======== Data to use
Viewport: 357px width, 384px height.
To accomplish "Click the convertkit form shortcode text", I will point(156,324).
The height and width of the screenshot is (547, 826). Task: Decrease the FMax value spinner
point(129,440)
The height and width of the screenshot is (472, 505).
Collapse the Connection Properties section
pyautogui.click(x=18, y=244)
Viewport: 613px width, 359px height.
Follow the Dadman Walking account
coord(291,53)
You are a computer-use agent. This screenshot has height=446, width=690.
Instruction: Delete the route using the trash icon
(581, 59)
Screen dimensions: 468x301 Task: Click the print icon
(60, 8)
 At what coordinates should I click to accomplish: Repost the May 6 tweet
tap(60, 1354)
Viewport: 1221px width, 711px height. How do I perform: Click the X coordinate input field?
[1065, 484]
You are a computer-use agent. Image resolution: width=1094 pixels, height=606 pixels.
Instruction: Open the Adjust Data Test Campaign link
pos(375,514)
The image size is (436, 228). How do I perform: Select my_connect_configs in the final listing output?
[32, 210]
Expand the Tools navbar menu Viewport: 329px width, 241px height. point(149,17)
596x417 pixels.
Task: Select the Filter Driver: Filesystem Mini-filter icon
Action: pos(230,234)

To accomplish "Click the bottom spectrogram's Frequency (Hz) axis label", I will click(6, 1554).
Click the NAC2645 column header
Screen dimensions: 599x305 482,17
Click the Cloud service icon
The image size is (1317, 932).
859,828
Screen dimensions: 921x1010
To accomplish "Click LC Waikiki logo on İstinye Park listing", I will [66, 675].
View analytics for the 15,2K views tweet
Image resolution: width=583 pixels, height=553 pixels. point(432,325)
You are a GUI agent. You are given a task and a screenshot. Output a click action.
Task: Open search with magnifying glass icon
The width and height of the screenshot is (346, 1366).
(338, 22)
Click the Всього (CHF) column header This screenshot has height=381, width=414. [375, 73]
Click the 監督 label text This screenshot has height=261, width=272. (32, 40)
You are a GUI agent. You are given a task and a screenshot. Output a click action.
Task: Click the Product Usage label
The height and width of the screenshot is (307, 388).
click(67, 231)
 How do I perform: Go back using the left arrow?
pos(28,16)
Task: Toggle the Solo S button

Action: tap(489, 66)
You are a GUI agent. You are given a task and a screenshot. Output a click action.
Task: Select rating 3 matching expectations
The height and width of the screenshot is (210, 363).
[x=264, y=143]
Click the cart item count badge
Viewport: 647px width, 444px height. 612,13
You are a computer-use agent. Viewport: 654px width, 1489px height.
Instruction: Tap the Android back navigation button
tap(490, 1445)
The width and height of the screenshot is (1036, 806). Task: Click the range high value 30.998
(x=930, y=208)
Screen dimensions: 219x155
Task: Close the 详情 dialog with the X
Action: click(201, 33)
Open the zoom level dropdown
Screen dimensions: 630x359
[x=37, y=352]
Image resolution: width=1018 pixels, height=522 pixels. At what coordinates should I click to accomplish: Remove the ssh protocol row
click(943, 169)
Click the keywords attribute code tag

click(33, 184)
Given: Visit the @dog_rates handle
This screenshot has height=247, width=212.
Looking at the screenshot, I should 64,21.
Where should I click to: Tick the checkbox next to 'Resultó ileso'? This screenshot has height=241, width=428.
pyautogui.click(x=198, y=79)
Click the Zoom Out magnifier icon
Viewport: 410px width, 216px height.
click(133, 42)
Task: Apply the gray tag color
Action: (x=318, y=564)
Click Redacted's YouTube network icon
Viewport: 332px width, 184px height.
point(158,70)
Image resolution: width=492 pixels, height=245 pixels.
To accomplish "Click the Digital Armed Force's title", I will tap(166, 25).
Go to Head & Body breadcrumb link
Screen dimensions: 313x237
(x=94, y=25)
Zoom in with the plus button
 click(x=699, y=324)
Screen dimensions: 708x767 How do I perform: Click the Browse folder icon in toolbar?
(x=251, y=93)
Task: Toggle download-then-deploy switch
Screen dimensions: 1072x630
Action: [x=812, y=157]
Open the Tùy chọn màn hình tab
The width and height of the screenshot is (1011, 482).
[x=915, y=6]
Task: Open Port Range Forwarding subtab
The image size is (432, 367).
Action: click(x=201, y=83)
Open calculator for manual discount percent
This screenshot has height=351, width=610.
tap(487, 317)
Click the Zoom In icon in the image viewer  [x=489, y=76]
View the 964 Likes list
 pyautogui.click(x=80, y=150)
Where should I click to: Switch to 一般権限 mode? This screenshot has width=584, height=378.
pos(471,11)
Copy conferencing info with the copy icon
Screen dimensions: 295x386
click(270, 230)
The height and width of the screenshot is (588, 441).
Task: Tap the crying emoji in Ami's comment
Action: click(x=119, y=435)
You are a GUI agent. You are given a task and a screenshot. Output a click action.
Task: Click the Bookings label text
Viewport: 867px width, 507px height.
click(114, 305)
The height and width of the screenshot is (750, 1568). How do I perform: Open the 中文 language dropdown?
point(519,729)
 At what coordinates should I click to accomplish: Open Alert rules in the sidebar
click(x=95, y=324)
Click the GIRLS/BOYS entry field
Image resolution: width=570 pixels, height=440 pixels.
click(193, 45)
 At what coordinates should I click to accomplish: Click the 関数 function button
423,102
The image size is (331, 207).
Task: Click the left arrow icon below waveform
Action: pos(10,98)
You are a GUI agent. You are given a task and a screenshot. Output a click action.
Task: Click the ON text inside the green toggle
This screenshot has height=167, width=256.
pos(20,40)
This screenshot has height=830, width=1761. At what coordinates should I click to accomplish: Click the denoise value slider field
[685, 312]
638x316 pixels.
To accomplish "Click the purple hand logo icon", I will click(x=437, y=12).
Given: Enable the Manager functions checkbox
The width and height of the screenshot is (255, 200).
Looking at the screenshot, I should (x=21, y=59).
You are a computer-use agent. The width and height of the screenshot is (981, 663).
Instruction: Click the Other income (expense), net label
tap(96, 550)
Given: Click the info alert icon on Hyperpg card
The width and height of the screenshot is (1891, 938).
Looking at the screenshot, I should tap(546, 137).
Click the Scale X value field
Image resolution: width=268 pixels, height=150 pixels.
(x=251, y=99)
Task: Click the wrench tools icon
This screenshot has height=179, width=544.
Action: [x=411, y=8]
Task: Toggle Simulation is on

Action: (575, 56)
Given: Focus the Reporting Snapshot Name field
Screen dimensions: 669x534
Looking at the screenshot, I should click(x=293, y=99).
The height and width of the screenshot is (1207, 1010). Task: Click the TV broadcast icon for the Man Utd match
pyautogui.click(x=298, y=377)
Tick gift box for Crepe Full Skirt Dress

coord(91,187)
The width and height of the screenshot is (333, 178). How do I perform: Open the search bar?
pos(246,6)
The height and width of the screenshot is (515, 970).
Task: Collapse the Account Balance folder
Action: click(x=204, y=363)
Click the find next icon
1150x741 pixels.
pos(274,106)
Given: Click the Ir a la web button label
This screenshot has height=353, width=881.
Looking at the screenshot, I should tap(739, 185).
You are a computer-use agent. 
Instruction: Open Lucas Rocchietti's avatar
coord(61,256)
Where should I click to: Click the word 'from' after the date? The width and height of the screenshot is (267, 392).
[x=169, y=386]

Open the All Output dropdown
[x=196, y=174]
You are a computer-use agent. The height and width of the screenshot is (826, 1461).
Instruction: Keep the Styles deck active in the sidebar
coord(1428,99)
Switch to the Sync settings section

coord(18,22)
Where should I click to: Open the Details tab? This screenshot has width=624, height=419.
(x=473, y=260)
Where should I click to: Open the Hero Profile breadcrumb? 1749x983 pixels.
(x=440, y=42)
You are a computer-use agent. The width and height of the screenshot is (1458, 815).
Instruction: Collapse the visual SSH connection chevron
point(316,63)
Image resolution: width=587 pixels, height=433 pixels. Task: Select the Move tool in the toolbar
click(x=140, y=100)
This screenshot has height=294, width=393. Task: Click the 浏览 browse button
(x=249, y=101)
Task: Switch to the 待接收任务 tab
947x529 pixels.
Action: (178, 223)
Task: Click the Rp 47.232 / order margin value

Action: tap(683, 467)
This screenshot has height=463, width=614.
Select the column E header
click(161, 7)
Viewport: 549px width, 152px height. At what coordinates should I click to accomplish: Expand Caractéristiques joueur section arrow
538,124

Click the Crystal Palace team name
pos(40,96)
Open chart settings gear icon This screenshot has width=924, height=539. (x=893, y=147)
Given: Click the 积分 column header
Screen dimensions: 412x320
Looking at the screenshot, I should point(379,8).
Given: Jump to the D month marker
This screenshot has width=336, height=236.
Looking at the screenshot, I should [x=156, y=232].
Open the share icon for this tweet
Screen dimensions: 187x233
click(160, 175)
================
### [Work instruction]
Show every line from the entries above in which the word "logo" appears.

### [Your solution]
To accomplish "Click LC Waikiki logo on İstinye Park listing", I will [66, 675].
To accomplish "Click the purple hand logo icon", I will click(x=437, y=12).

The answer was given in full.